Consumers are getting a sinking feeling — and just as retailers start to try to gin up excitement for the upcoming holiday season.
The University of Michigan’s Surveys of Consumers found that consumer sentiment fell 6 percent this month after two months of very little change.
The Index of Consumer Sentiment slipped to 63.8 for October, down from 67.9 in September.
Joanne Hsu, director of the Surveys of Consumers, said: “This decline was driven in large part by higher-income consumers and those with sizable stock holdings, consistent with recent weakness in equity markets. Across all consumers, one-year expected business conditions plunged 16 percent and expectations over consumers’ own personal finances in the year ahead fell 8 percent, reflecting ongoing concerns about inflation and, to a lesser degree, uncertainty over the implications of negative news both domestically and abroad.”

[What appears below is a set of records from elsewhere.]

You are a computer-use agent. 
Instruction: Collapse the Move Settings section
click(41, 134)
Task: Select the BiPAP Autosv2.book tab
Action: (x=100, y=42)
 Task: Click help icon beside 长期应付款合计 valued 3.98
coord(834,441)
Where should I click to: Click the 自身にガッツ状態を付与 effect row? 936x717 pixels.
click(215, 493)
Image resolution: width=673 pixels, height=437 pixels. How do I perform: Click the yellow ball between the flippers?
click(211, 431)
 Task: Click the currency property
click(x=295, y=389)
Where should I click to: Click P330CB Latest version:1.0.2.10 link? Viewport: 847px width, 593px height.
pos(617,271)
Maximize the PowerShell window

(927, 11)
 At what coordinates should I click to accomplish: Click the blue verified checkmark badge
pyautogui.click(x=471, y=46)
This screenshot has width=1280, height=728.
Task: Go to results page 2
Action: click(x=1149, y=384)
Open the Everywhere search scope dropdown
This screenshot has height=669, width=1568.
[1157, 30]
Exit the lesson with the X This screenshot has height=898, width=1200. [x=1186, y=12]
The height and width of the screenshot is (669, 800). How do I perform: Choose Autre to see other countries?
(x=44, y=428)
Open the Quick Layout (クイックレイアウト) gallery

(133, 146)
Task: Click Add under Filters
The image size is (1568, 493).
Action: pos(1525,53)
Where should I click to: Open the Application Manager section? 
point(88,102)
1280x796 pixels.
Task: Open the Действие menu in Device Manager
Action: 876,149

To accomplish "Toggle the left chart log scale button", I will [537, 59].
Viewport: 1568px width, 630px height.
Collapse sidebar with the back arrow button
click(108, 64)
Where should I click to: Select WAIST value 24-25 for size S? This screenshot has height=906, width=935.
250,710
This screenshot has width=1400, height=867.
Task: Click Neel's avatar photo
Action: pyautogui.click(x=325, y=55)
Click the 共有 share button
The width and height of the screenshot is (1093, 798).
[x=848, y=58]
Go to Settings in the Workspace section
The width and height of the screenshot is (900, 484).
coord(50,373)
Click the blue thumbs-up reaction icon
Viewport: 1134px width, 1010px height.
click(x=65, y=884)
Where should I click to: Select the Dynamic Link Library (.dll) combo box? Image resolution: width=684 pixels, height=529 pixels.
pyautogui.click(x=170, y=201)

Luxury giants LVMH Moët Hennessy Louis Vuitton and Kering already telegraphed softness in the U.S. luxury market with their latest financial reports.
The weakness underscores how consumer concerns, which started last year among lower-income shoppers, have pushed up the market.
While inflation has come down from its pandemic high it’s been a long stint — since the beginning of 2021 — with elevated prices across the economy.
Despite widespread predictions of a recession this year, the economy has held up, but consumers are clearly getting worn out
On Thursday, the Commerce Department said third-quarter GDP grew by 4.9 percent at a seasonally adjusted annual rate, fueled by a 4 percent increase in personal consumption expenditures. The problem is that the prices on goods and services rose a collective 2.9 percent, making up most of the increase.
And Hsu said consumer expectations of inflation for the year ahead rose to 4.2 percent this month from 3.2 percent in September.
The drop in consumer sentiment comes just ahead of what some are predicting to be a tepid holiday sales season, with an overall decline when inflation is factored in.
So retailers — particularly those catering to the consumers hardest hit by inflation — are pushing hard and earlier this year.
“We know our guests are looking for exceptional value this holiday season, which is why Target’s offering thousands of Black Friday deals across our entire assortment,” said Christina Hennington, executive vice president and chief growth officer.
Incentives include discounts that go up to 50 percent off and a $5 Target gift card with the purchase of four personal care and hair care items.
With consumers growing more cautious and deal extravaganzas clearly working, the push for share of budget conscious consumers is growing.
Amazon’s product sales grew by 6.5 percent to $63.2 billion in the third quarter, with a boost from its own shopping holiday.
Neil Saunders, managing director of GlobalData, noted, “Prime Day proved to be extremely valuable, and the flagship event helped to stimulate some demand from consumers who were eager to snag a bargain and get things they needed at discounted prices.
“The rise of a more frugal shopper has created increasing chatter about the impact low-price platforms like Temu and Shein are having on Amazon,” Saunders said. “From our customer tracking we still see the overlap as slight and the propositions as being very distinct. Amazon has much higher trust levels, a much more balanced range including higher-end brands, and offers incomparably better delivery options and speeds. In short, Amazon has built strong points of competitive difference and continues to invest heavily to ensure it maintains these for customers. The low-price platforms are much more of a squeeze on traditional retailers in the fast-fashion and value spaces than on Amazon.”
That has the consumer landscape — up and down the price scale — looking more than ever like a battlefield.